Wednesday provided the latest evidence of the unsustainable ad hockery of municipal finance.

Tory held a news conference to announce that Queen’s Park had agreed to pick up one-third of the city’s budget deficit. Toronto, you might recall, is facing a $703 million shortfall, largely blamed on higher spending and revenue loss, such as lower transit ridership, related to the pandemic.

The good news came via a letter from Steve Clark, Ontario’s minister of municipal affairs and housing, who declared that the contribution was in the spirit of “strengthening our long-standing partnership.”

The provincial move is welcome. And now Tory’s focus turns to Ottawa to persuade the federal government to kick in a share as well. Without financial assistance from senior governments, the city would be forced to defer vital infrastructure work.

Still, more budget woes loom. Bill 23, Ontario’s housing bill that was passed just this week, includes a provision to eliminate or discount development charges and parkland levies. These charges are paid by developers and are meant to cover the cost of infrastructure associated with new developments, such as sewer pipes, roads, sidewalks. That work will still need to be done.
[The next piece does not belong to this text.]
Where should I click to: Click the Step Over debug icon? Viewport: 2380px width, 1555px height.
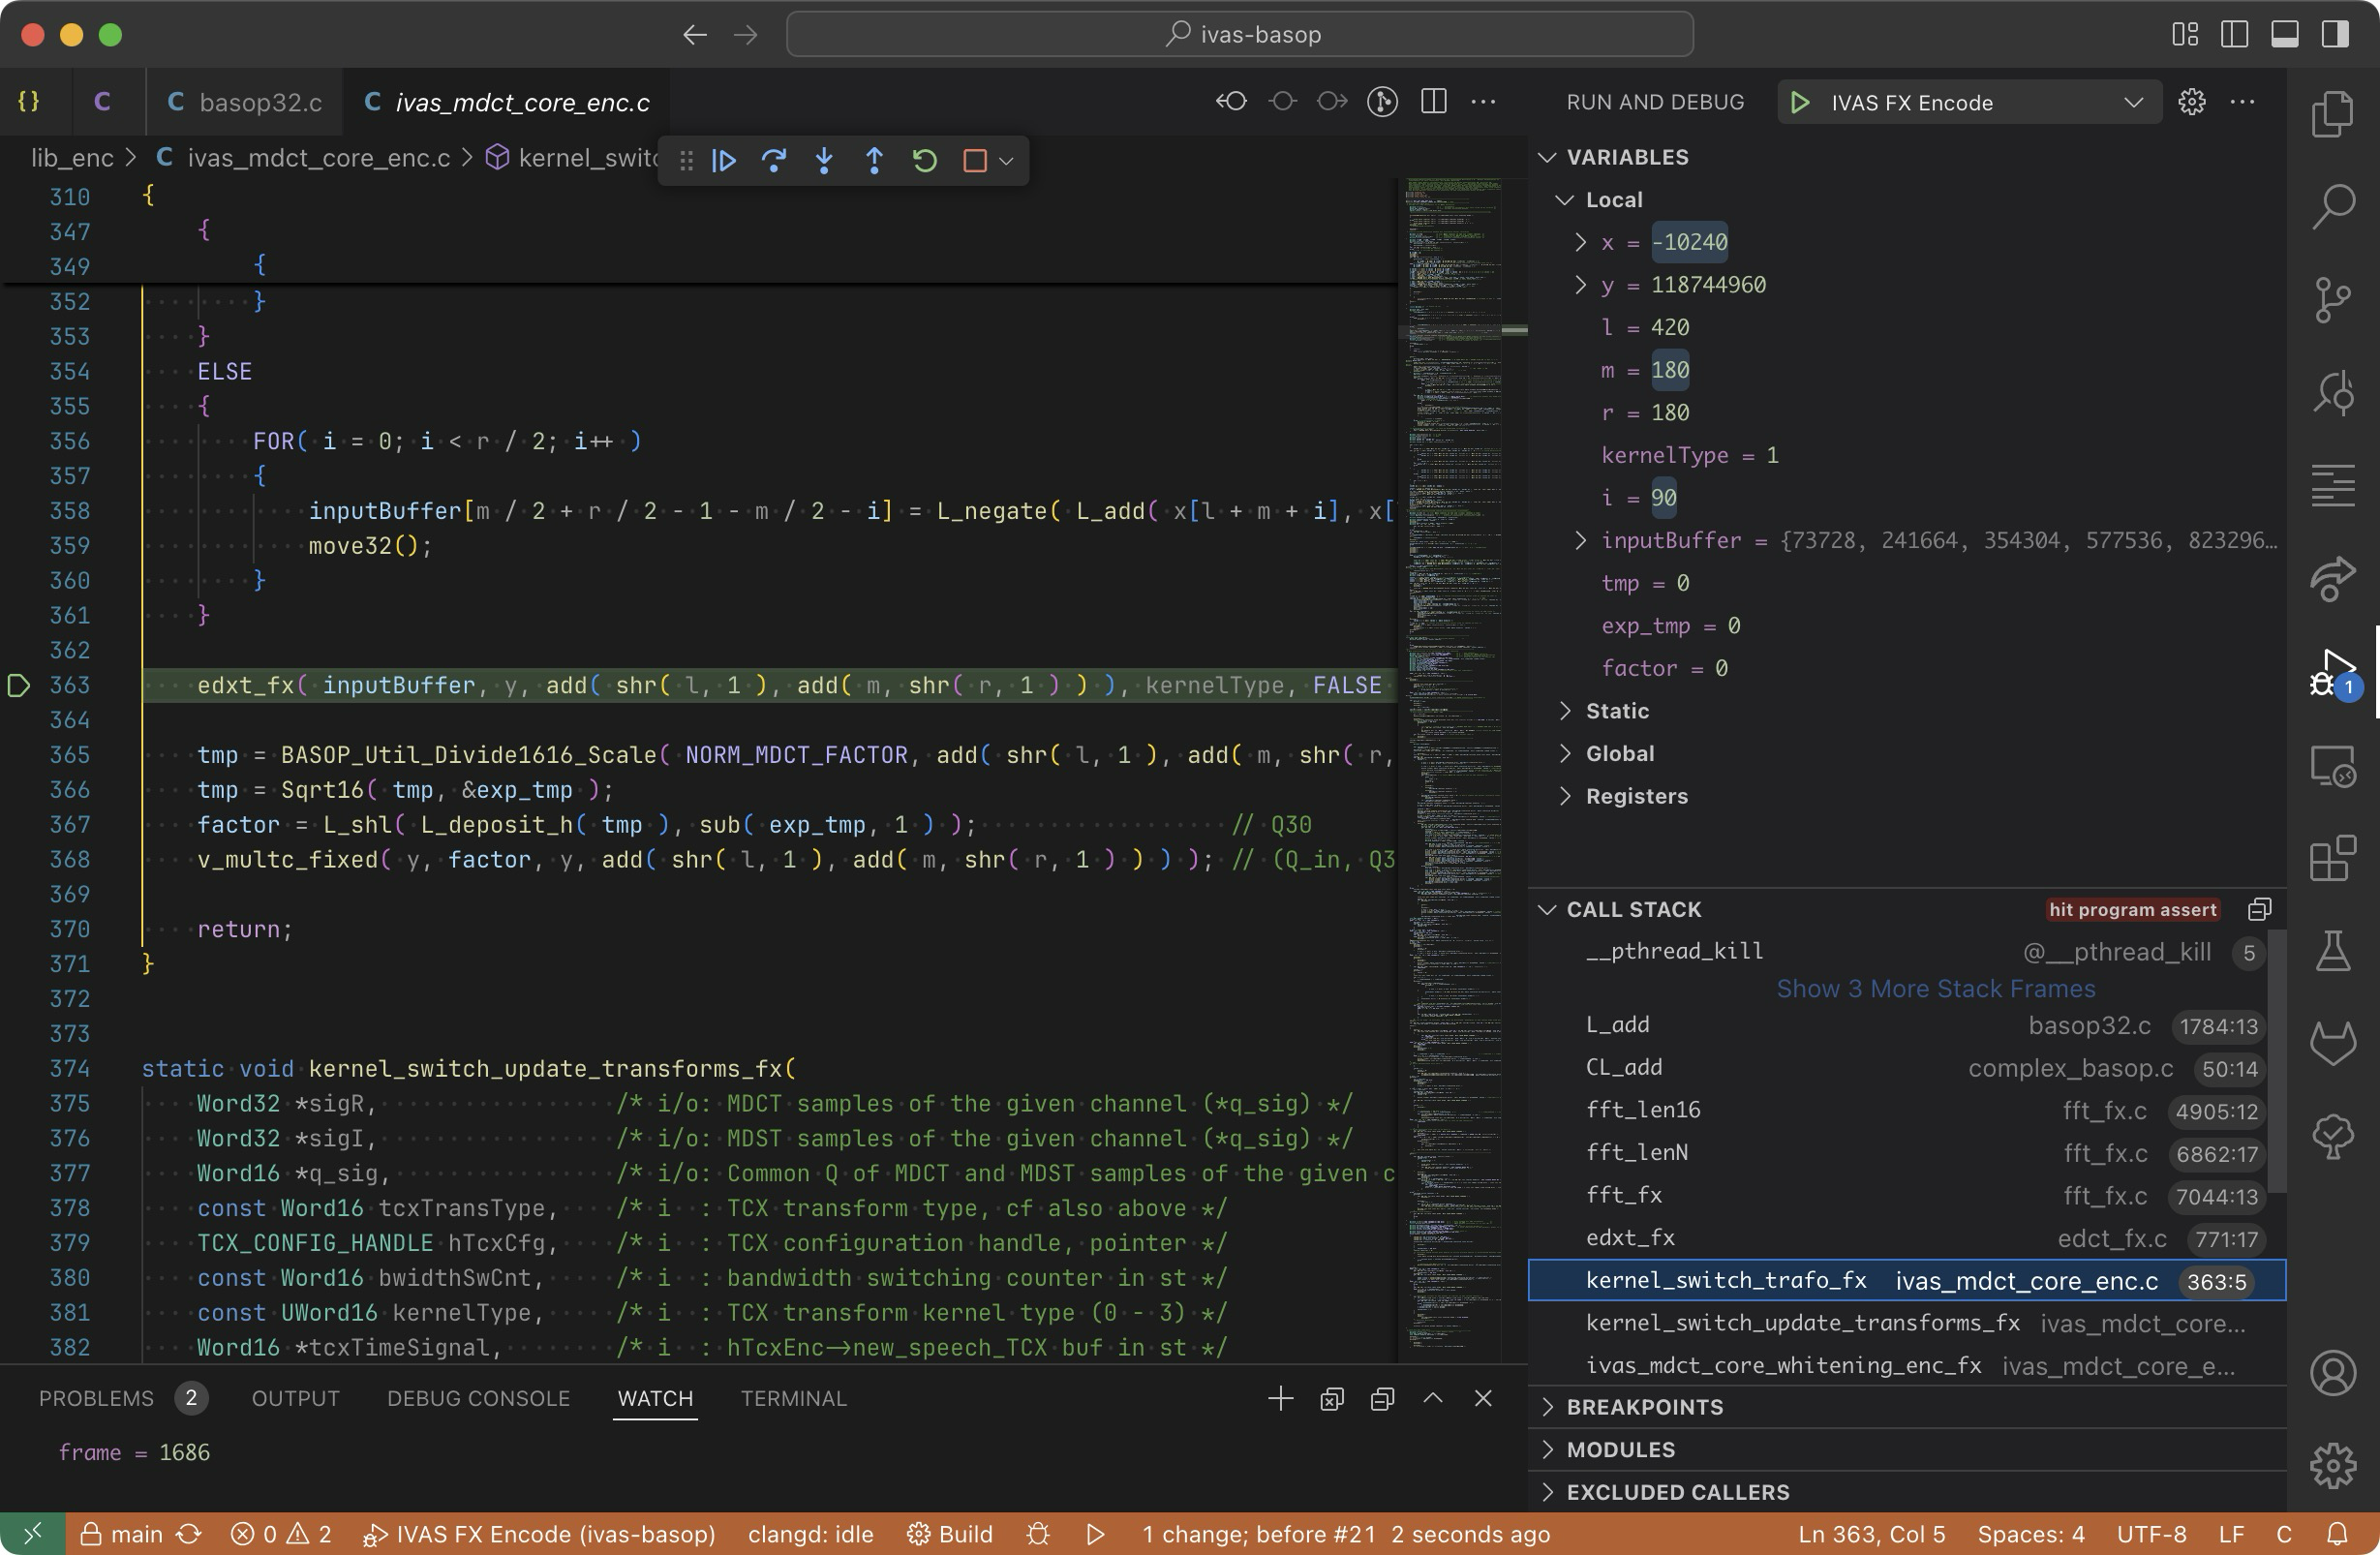click(774, 161)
This provincial move is a gift to developers. There’s no guarantee that it will result in lower home prices. But the impact on municipalities is clear.

Toronto pegs the lost revenue at $2 billion over 10 years. Mississauga Mayor Bonnie Crombie estimates it will cost her city $885 million over the next decade, equal to cutting the capital budget by 20 per cent. “The numbers are devastating,” she said Wednesday. “Property taxpayers will be funding developer profits.”

But Clark offered news here too, suggesting in his letter to Tory that the province would reimburse Toronto for any shortfalls that resulted from Bill 23, provided the city was meeting the province’s hyped-up targets for new housing. Oh, and it’s also subject to a provincial audit.

The financial reassurance on this front, while welcome too, is less certain. What’s sure to ensue is more discussion, more back-and-forth to settle this budget hole. That’s precisely the problem.

This cap-in-hand exercise, an annual rite, underscores that municipal finances and the limited revenue tools available to cities -- now largely based on property taxes -- are relics of the distant past.

Like Toronto mayors before him, Tory is seeking a lasting solution to the way cities are funded, one that adds other revenue sources to the rigid property tax base.

“We are dealing here with a regime established in 1867 . . . and the methods that were put in place way back then about how those cities are financed are way out of date,” Tory said Wednesday.

In his letter to Tory and a separate letter to the Association of Municipalities of Ontario, Clark opens the door to discussions around “exploring alternative tools” to fund urban growth. That seems specifically tied to the housing initiative. But Clark should go further and truly explore ways to put municipalities on a more stable financial footing, one that does not require the chief magistrate to beg and borrow his or her way out of the budget hole every year.

The city itself has some options, including a new tax on alcoholic drinks sold in the city, a tobacco tax or a motor vehicle registration tax. Tory tried to institute tolls on the Don Valley Parkway and Gardiner Expressway in 2016 to raise $200 million a year but was shot down by the provincial Liberal government of the day.

Another option is earmarking 1 percentage point of the HST for municipalities, as the Association of Municipalities of Ontario has advocated.

Queen’s Park has granted mayors new powers to encourage growth. It’s time now for a discussion on needed reforms to municipal finance to finally grant municipalities the revenue tools they need.